Collected data:
○ ○ ○ ○ ○ ○ ○
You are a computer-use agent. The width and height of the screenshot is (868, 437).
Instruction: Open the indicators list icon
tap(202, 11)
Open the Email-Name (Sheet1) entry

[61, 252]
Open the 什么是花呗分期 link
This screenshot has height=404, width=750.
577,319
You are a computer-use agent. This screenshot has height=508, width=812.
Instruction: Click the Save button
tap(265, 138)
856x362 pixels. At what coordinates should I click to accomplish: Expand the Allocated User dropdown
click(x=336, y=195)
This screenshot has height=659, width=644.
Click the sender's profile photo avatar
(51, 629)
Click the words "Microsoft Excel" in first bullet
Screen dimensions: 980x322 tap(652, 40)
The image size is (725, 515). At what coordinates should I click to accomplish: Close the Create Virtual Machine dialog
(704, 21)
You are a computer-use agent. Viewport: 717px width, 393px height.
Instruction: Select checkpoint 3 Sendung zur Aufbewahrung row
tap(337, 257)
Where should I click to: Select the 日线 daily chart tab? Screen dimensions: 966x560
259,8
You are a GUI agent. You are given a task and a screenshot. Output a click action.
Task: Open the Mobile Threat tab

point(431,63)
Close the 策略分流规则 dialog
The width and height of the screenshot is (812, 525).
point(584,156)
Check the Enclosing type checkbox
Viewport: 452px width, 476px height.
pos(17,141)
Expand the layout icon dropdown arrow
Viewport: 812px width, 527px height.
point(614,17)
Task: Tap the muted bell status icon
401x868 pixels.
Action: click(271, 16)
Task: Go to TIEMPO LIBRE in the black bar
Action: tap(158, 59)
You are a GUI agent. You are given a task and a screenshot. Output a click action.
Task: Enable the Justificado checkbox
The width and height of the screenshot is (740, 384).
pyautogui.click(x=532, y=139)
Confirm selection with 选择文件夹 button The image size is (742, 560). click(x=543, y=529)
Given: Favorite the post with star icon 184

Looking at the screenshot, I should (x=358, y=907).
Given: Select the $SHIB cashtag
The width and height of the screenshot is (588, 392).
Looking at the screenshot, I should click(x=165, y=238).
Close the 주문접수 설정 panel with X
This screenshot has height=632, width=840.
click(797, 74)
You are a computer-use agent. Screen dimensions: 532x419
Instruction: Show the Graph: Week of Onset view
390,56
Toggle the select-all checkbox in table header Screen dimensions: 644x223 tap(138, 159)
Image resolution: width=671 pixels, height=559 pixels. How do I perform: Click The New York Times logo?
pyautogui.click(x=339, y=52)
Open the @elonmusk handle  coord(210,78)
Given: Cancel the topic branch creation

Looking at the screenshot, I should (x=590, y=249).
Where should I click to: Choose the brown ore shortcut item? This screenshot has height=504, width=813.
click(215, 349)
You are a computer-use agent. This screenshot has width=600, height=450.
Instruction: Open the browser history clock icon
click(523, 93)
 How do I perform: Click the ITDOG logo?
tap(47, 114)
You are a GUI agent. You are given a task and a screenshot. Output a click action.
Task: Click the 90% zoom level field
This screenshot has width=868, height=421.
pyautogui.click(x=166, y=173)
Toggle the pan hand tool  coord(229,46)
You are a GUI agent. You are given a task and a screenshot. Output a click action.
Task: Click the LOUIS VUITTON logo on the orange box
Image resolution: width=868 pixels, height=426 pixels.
○ ○ ○ ○ ○ ○ ○
Work item:
Exact copies of all the entries above are required.

Exercise response:
You are a computer-use agent. The width and height of the screenshot is (868, 437).
Instruction: Open the indicators list icon
tap(202, 11)
Open the Email-Name (Sheet1) entry

[61, 252]
Open the 什么是花呗分期 link
This screenshot has height=404, width=750.
577,319
You are a computer-use agent. This screenshot has height=508, width=812.
Instruction: Click the Save button
tap(265, 138)
856x362 pixels. At what coordinates should I click to accomplish: Expand the Allocated User dropdown
click(x=336, y=195)
This screenshot has height=659, width=644.
Click the sender's profile photo avatar
(51, 629)
Click the words "Microsoft Excel" in first bullet
Screen dimensions: 980x322 tap(652, 40)
The image size is (725, 515). At what coordinates should I click to accomplish: Close the Create Virtual Machine dialog
(704, 21)
You are a computer-use agent. Viewport: 717px width, 393px height.
Instruction: Select checkpoint 3 Sendung zur Aufbewahrung row
tap(337, 257)
Where should I click to: Select the 日线 daily chart tab? Screen dimensions: 966x560
259,8
You are a GUI agent. You are given a task and a screenshot. Output a click action.
Task: Open the Mobile Threat tab

point(431,63)
Close the 策略分流规则 dialog
The width and height of the screenshot is (812, 525).
point(584,156)
Check the Enclosing type checkbox
Viewport: 452px width, 476px height.
pos(17,141)
Expand the layout icon dropdown arrow
Viewport: 812px width, 527px height.
point(614,17)
Task: Tap the muted bell status icon
401x868 pixels.
Action: click(271, 16)
Task: Go to TIEMPO LIBRE in the black bar
Action: tap(158, 59)
You are a GUI agent. You are given a task and a screenshot. Output a click action.
Task: Enable the Justificado checkbox
The width and height of the screenshot is (740, 384).
pyautogui.click(x=532, y=139)
Confirm selection with 选择文件夹 button The image size is (742, 560). click(x=543, y=529)
Given: Favorite the post with star icon 184

Looking at the screenshot, I should (x=358, y=907).
Given: Select the $SHIB cashtag
The width and height of the screenshot is (588, 392).
Looking at the screenshot, I should click(x=165, y=238).
Close the 주문접수 설정 panel with X
This screenshot has height=632, width=840.
click(797, 74)
You are a computer-use agent. Screen dimensions: 532x419
Instruction: Show the Graph: Week of Onset view
390,56
Toggle the select-all checkbox in table header Screen dimensions: 644x223 tap(138, 159)
Image resolution: width=671 pixels, height=559 pixels. How do I perform: Click The New York Times logo?
pyautogui.click(x=339, y=52)
Open the @elonmusk handle  coord(210,78)
Given: Cancel the topic branch creation

Looking at the screenshot, I should (x=590, y=249).
Where should I click to: Choose the brown ore shortcut item? This screenshot has height=504, width=813.
click(215, 349)
You are a computer-use agent. This screenshot has width=600, height=450.
Instruction: Open the browser history clock icon
click(523, 93)
 How do I perform: Click the ITDOG logo?
tap(47, 114)
You are a GUI agent. You are given a task and a screenshot. Output a click action.
Task: Click the 90% zoom level field
This screenshot has width=868, height=421.
pyautogui.click(x=166, y=173)
Toggle the pan hand tool  coord(229,46)
You are a GUI agent. You are given a task and a screenshot. Output a click action.
Task: Click the LOUIS VUITTON logo on the orange box
Image resolution: width=868 pixels, height=426 pixels.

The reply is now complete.